The IBC is intended to put the debtor back on its feet, not merely to enable recovery of the dues by the creditors.
An infrastructure company has successfully thwarted attempts by its lender bank to seize and auction off secured assets under the Securitisation and Reconstruction of Financial Assets and Enforcement of Securities Interest Act, 2002 (SARFAESI Act), by swiftly filing for bankruptcy under the Insolvency and Bankruptcy Code (IBC), before the sale under SARFAESI is concluded. The players in this drama are RCM Infrastructure Ltd and the Indian Overseas Bank (IOB).
Acting swiftly, RCM filed an application under Section 10 of the IBC. The Adjudicating Authority admitted the application on January 3, 2019, even though IOB opposed the admission, and imposed a moratorium under Section 14 of the IBC (essentially freezing any transactions involving the assets.) IOB, however, accepted the other 75 per cent of the bid amount on January 8, 2019 – after the moratorium was imposed.
Thus, the sale is confirmed, part payment received. Before the rest of the payment is made, the moratorium is brought in. IOB said the assets have been sold; RCM said, no. The matter moved to the National Company Law Appellate Tribunal (NCLT). Two issues were placed on the table of the Tribunal: (1) whether after imposition of moratorium any transaction done with respect to the assets of the Corporate Debtor/Corporate Applicant deemed to be valid or not; (2) whether provisions of IBC prevail over other laws?
The Tribunal recently gave out its judgment, in favour of RCM. It said that Section 238 of the IBC, says: “The provisions of this Code shall have effect, notwithstanding anything inconsistent therewith contained in any other law for the time being in force.” The Tribunal cited its own judgment in an earlier case of Encore Asset Reconstruction Company Vs Charu Sandeep Desai, where it had said that Section 238 shall prevail over any provisions of the SARFAESI, if there was any inconsistency between IBC and SARFAESI.

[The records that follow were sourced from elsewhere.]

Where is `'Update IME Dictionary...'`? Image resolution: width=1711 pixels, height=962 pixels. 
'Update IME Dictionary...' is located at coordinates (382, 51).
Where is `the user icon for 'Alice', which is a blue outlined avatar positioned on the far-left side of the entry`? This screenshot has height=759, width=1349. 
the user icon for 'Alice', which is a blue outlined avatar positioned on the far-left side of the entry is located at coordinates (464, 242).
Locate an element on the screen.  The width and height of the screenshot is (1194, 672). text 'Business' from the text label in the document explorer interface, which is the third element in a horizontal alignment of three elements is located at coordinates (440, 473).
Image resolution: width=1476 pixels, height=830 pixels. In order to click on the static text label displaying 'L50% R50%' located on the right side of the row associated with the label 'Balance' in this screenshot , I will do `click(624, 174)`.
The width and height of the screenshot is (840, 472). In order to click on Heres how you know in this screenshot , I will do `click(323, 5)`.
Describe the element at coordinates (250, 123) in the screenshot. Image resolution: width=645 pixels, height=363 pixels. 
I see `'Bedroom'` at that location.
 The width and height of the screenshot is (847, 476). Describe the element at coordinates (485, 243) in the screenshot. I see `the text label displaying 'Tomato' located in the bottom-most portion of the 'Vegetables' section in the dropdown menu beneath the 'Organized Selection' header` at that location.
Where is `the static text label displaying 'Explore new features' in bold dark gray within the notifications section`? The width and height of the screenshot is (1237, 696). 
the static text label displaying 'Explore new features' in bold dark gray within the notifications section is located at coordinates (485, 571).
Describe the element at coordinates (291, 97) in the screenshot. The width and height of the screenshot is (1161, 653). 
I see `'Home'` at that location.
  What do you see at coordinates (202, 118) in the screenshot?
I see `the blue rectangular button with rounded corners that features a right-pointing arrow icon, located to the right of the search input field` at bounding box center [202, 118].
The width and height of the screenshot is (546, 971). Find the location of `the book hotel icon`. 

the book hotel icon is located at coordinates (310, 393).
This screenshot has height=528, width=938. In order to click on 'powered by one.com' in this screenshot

“We are of the view that imposition of moratorium as per Section 14 of IBC is to protect the interest of the Corporate Debtor by protecting the assets of the Corporate Debtor for the sole objective to maximising the value of assets,” it said. It also stressed that the sale of assets during the moratorium was “against the spirit” of Section 14 of IBC.
Now, why should the IBC prevail over any other existing legislation? The judgment answers this question, citing a Supreme Court decision in the case of Arcelor Mittal (India) Ltd Vs Satish Kumar Gupta, where the apex court noted that “the primary focus of the legislation (IBC) is to ensure revival and continuance of the corporate debtor by protecting the corporate debtor from its own management and from a corporate death by liquidation.”
The IBC, therefore, is intended to put the debtor back on its feet, not merely to enable recovery of the dues by the creditors.